OBJETIVO 1
De acordo com o trecho do texto, quais cidades as forças russas conquistaram após o fracasso da contraofensiva ucraniana de meados de 2023?

TRECHO DO TEXTO
········

José Luis Fiori: a vitória estratégica da
Rússia em 2023
Ao encerrar-se o ano
de 2023 e passados 22 meses desde o início da guerra na Ucrânia, duas coisas
estão absolutamente claras: a primeira é que os russos já venceram a guerra, do
ponto de vista de seus objetivos políticos e militares; e a segunda é que os
Estados Unidos e a Inglaterra não admitirão jamais a sua derrota, devendo
manter seu apoio ao exército ucraniano e à sua “guerra de atrito” com as forças
russas, mesmo sabendo não já não existe nenhuma possibilidade real de vitória.
Mesmo que a Ucrânia amplie seus ataques ao território russo utilizando o
armamento de longo alcance que lhe vem sendo fornecido pela OTAN.
Depois do fracasso da
grande “contraofensiva ucraniana” de meados de 2023, longamente anunciada,
planejada e treinada pelos Estados Unidos e pela Inglaterra, e executada com as
armas e o apoio logístico da OTAN, as forças russas conquistaram as cidades de
Soledar, Artemolsk e Maryinka, ampliando seu controle sobre os 20% do
território ucraniano que já ocupavam.
Em torno desse
território, as forças russas construíram uma barreira defensiva praticamente
intransponível, e passaram a ocupar uma posição privilegiada, de onde podem
atacar ou conquistar – se quiserem – as duas principais cidades da Ucrânia –
Kiev e Odessa. E frente a essa verdadeira “fortaleza russa”, as forças
ucranianas têm se mostrado incapazes de avançar, ou mesmo de manter suas
próprias trincheiras, mesmo contando com o apoio massivo dos EUA e da OTAN.

········

REGISTROS DE ORIGEM
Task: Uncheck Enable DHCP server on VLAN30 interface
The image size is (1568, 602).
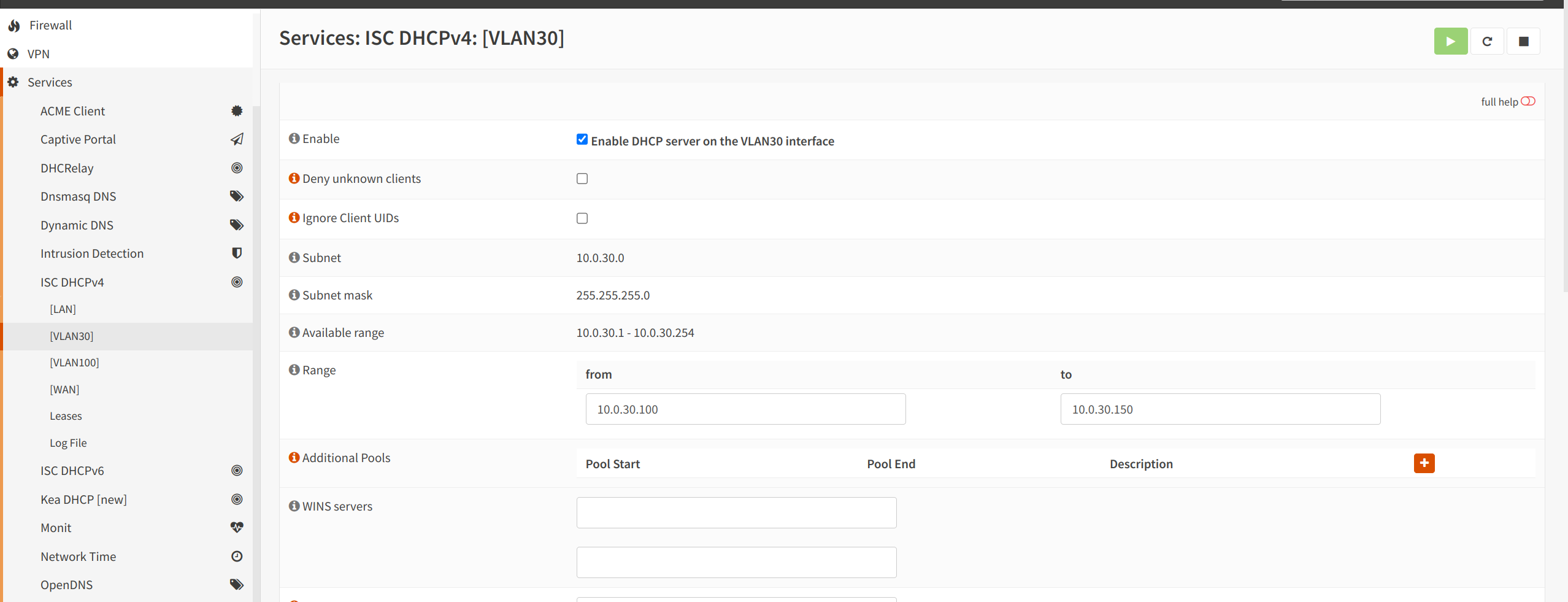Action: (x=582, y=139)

········

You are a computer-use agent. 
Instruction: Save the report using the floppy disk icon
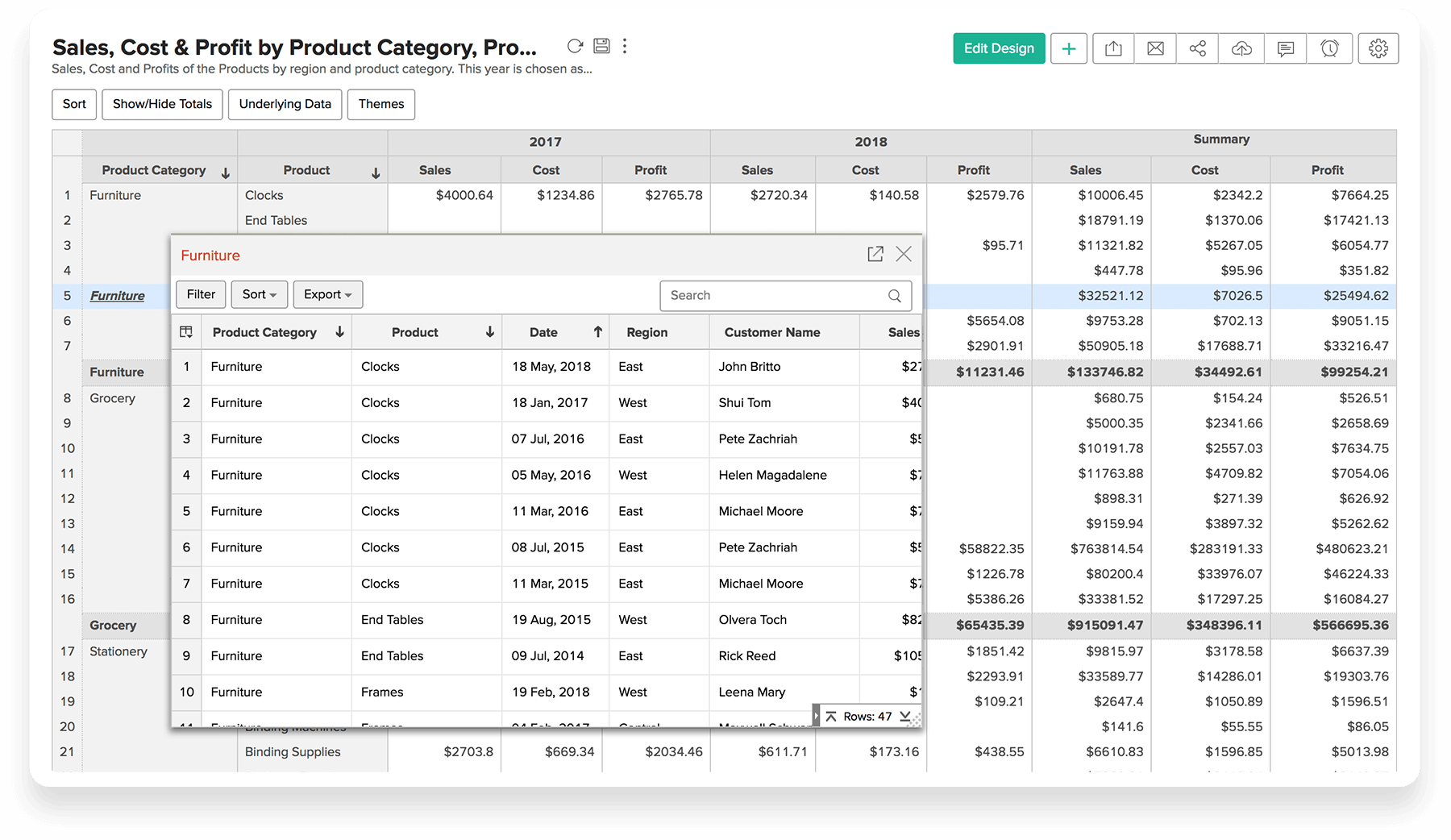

········

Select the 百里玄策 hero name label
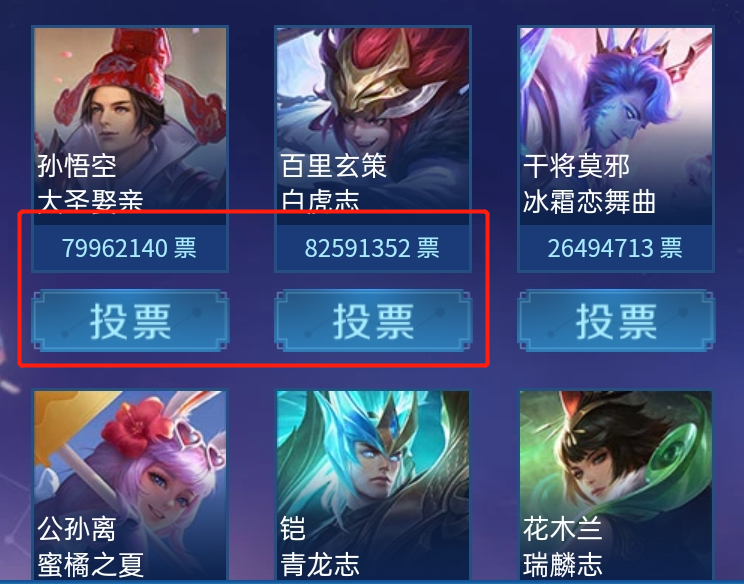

········

OBJETIVO 2
Organize em lista numerada as linhas da listagem que vão da linha com "Task: Uncheck Enable" até a linha com "Action: (x=582, y=139)", ambas incluídas, deixando de fora as linhas em branco e as imagens.

SAÍDA COMPLETA 1
Soledar, Artemolsk e Maryinka.

SAÍDA COMPLETA 2
1. Task: Uncheck Enable DHCP server on VLAN30 interface
2. The image size is (1568, 602).
3. Action: (x=582, y=139)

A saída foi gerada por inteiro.